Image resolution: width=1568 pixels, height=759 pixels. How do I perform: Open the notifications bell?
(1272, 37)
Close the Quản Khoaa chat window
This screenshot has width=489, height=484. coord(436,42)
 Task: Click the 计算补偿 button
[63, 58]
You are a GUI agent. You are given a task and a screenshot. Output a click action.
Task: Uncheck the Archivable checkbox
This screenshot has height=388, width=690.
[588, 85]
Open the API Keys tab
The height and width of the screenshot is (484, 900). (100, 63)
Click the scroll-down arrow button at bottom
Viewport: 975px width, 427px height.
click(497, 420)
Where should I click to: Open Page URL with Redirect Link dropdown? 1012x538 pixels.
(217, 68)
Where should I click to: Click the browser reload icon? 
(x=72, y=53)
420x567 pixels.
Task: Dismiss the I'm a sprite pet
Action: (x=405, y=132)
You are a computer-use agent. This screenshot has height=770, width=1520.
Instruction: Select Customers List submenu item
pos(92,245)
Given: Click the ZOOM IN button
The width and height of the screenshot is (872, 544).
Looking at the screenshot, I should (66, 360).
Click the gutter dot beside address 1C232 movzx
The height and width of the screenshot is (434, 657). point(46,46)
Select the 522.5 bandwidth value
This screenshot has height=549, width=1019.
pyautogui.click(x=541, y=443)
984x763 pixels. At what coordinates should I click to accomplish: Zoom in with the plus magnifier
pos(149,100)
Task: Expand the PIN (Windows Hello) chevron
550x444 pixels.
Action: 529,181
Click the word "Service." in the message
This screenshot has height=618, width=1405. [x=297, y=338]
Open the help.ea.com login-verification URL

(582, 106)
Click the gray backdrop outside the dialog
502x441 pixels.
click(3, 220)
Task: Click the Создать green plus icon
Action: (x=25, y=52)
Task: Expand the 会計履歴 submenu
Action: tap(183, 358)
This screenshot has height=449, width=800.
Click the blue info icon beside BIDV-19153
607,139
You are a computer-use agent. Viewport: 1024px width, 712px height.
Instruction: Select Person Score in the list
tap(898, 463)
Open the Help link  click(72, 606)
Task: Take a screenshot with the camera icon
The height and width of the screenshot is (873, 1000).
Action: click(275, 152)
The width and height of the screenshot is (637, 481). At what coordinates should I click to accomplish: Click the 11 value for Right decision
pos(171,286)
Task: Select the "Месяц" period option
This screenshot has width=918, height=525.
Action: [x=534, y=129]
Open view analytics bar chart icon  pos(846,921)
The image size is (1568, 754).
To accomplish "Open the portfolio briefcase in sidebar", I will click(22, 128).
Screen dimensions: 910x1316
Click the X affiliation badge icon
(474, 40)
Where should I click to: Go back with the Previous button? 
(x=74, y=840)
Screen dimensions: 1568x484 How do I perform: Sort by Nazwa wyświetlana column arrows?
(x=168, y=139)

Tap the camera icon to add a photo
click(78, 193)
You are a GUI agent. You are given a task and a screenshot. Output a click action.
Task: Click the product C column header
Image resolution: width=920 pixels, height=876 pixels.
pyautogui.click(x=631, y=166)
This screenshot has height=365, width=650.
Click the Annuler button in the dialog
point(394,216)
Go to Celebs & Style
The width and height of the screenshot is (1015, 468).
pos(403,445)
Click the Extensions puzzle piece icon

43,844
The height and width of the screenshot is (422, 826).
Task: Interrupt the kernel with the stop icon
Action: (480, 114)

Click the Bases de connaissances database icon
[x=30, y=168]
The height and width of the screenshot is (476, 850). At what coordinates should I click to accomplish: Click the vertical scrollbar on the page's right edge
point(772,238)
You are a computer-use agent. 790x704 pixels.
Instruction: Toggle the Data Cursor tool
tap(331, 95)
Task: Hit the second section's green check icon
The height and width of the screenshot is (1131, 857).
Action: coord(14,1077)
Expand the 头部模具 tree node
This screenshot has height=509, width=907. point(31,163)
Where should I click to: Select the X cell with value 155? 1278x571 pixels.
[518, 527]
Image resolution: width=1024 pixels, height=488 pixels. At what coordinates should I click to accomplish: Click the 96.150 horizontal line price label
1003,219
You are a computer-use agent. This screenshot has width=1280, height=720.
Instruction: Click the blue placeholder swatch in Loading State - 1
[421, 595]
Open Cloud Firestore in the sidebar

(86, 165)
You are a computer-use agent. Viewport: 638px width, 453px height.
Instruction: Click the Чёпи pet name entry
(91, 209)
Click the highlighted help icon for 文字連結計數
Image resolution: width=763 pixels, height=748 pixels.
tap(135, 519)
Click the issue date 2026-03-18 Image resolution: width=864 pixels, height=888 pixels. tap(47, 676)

• Work required
Taking the listing above, write all of it out exactly.

• Solution to the problem
Image resolution: width=1568 pixels, height=759 pixels. How do I perform: Open the notifications bell?
(1272, 37)
Close the Quản Khoaa chat window
This screenshot has width=489, height=484. coord(436,42)
 Task: Click the 计算补偿 button
[63, 58]
You are a GUI agent. You are given a task and a screenshot. Output a click action.
Task: Uncheck the Archivable checkbox
This screenshot has height=388, width=690.
[588, 85]
Open the API Keys tab
The height and width of the screenshot is (484, 900). (100, 63)
Click the scroll-down arrow button at bottom
Viewport: 975px width, 427px height.
click(497, 420)
Where should I click to: Open Page URL with Redirect Link dropdown? 1012x538 pixels.
(217, 68)
Where should I click to: Click the browser reload icon? 
(x=72, y=53)
420x567 pixels.
Task: Dismiss the I'm a sprite pet
Action: (x=405, y=132)
You are a computer-use agent. This screenshot has height=770, width=1520.
Instruction: Select Customers List submenu item
pos(92,245)
Given: Click the ZOOM IN button
The width and height of the screenshot is (872, 544).
Looking at the screenshot, I should (66, 360).
Click the gutter dot beside address 1C232 movzx
The height and width of the screenshot is (434, 657). point(46,46)
Select the 522.5 bandwidth value
This screenshot has height=549, width=1019.
pyautogui.click(x=541, y=443)
984x763 pixels. At what coordinates should I click to accomplish: Zoom in with the plus magnifier
pos(149,100)
Task: Expand the PIN (Windows Hello) chevron
550x444 pixels.
Action: 529,181
Click the word "Service." in the message
This screenshot has height=618, width=1405. [x=297, y=338]
Open the help.ea.com login-verification URL

(582, 106)
Click the gray backdrop outside the dialog
502x441 pixels.
click(3, 220)
Task: Click the Создать green plus icon
Action: (x=25, y=52)
Task: Expand the 会計履歴 submenu
Action: tap(183, 358)
This screenshot has height=449, width=800.
Click the blue info icon beside BIDV-19153
607,139
You are a computer-use agent. Viewport: 1024px width, 712px height.
Instruction: Select Person Score in the list
tap(898, 463)
Open the Help link  click(72, 606)
Task: Take a screenshot with the camera icon
The height and width of the screenshot is (873, 1000).
Action: click(275, 152)
The width and height of the screenshot is (637, 481). At what coordinates should I click to accomplish: Click the 11 value for Right decision
pos(171,286)
Task: Select the "Месяц" period option
This screenshot has width=918, height=525.
Action: [x=534, y=129]
Open view analytics bar chart icon  pos(846,921)
The image size is (1568, 754).
To accomplish "Open the portfolio briefcase in sidebar", I will click(22, 128).
Screen dimensions: 910x1316
Click the X affiliation badge icon
(474, 40)
Where should I click to: Go back with the Previous button? 
(x=74, y=840)
Screen dimensions: 1568x484 How do I perform: Sort by Nazwa wyświetlana column arrows?
(x=168, y=139)

Tap the camera icon to add a photo
click(78, 193)
You are a GUI agent. You are given a task and a screenshot. Output a click action.
Task: Click the product C column header
Image resolution: width=920 pixels, height=876 pixels.
pyautogui.click(x=631, y=166)
This screenshot has height=365, width=650.
Click the Annuler button in the dialog
point(394,216)
Go to Celebs & Style
The width and height of the screenshot is (1015, 468).
pos(403,445)
Click the Extensions puzzle piece icon

43,844
The height and width of the screenshot is (422, 826).
Task: Interrupt the kernel with the stop icon
Action: (480, 114)

Click the Bases de connaissances database icon
[x=30, y=168]
The height and width of the screenshot is (476, 850). At what coordinates should I click to accomplish: Click the vertical scrollbar on the page's right edge
point(772,238)
You are a computer-use agent. 790x704 pixels.
Instruction: Toggle the Data Cursor tool
tap(331, 95)
Task: Hit the second section's green check icon
The height and width of the screenshot is (1131, 857).
Action: coord(14,1077)
Expand the 头部模具 tree node
This screenshot has height=509, width=907. point(31,163)
Where should I click to: Select the X cell with value 155? 1278x571 pixels.
[518, 527]
Image resolution: width=1024 pixels, height=488 pixels. At what coordinates should I click to accomplish: Click the 96.150 horizontal line price label
1003,219
You are a computer-use agent. This screenshot has width=1280, height=720.
Instruction: Click the blue placeholder swatch in Loading State - 1
[421, 595]
Open Cloud Firestore in the sidebar

(86, 165)
You are a computer-use agent. Viewport: 638px width, 453px height.
Instruction: Click the Чёпи pet name entry
(91, 209)
Click the highlighted help icon for 文字連結計數
Image resolution: width=763 pixels, height=748 pixels.
tap(135, 519)
Click the issue date 2026-03-18 Image resolution: width=864 pixels, height=888 pixels. tap(47, 676)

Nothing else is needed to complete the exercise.